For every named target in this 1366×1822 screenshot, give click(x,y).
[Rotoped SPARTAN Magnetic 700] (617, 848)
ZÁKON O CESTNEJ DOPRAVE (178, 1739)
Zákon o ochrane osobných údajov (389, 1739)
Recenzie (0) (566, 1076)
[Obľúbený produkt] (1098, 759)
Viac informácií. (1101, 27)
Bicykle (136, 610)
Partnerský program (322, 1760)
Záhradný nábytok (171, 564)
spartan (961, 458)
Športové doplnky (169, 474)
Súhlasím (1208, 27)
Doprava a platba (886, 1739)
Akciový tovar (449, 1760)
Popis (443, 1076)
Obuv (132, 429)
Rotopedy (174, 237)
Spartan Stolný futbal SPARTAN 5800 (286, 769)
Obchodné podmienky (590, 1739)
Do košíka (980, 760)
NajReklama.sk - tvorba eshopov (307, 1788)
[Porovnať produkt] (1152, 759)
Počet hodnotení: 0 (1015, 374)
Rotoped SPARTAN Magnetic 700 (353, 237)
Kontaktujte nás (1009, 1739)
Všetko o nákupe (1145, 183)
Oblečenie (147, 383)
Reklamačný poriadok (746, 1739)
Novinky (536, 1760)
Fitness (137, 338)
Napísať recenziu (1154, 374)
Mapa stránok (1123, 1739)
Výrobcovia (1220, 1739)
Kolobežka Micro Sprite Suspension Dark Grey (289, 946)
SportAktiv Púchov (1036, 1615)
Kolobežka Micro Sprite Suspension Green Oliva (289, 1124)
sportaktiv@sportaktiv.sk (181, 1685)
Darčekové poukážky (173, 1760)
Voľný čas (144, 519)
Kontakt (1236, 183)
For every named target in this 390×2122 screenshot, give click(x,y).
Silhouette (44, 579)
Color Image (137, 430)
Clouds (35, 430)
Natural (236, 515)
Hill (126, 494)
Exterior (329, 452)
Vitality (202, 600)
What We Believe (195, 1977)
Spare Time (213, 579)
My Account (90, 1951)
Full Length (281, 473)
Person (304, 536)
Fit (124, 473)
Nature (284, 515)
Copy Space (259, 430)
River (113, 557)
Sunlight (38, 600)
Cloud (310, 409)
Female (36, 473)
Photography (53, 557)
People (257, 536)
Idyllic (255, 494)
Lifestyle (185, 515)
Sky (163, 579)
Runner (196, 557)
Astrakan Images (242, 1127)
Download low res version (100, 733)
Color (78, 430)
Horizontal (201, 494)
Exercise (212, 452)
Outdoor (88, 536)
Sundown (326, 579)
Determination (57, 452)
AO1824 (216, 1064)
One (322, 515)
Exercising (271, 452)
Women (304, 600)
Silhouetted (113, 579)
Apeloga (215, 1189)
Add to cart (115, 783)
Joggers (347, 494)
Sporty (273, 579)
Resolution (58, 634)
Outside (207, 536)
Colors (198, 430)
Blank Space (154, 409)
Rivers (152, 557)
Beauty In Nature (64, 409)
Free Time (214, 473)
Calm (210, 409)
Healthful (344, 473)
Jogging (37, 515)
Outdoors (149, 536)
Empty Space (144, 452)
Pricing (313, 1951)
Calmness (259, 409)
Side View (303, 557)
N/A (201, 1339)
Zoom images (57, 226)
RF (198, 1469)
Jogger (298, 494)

◆ Task statement:
A word-for-word copy of the entries, from the first line through the line containing "Rotoped SPARTAN Magnetic 700 (353, 237)", is the whole answer.

◆ Written response:
For every named target in this 1366×1822 screenshot, give click(x,y).
[Rotoped SPARTAN Magnetic 700] (617, 848)
ZÁKON O CESTNEJ DOPRAVE (178, 1739)
Zákon o ochrane osobných údajov (389, 1739)
Recenzie (0) (566, 1076)
[Obľúbený produkt] (1098, 759)
Viac informácií. (1101, 27)
Bicykle (136, 610)
Partnerský program (322, 1760)
Záhradný nábytok (171, 564)
spartan (961, 458)
Športové doplnky (169, 474)
Súhlasím (1208, 27)
Doprava a platba (886, 1739)
Akciový tovar (449, 1760)
Popis (443, 1076)
Obuv (132, 429)
Rotopedy (174, 237)
Spartan Stolný futbal SPARTAN 5800 (286, 769)
Obchodné podmienky (590, 1739)
Do košíka (980, 760)
NajReklama.sk - tvorba eshopov (307, 1788)
[Porovnať produkt] (1152, 759)
Počet hodnotení: 0 (1015, 374)
Rotoped SPARTAN Magnetic 700 (353, 237)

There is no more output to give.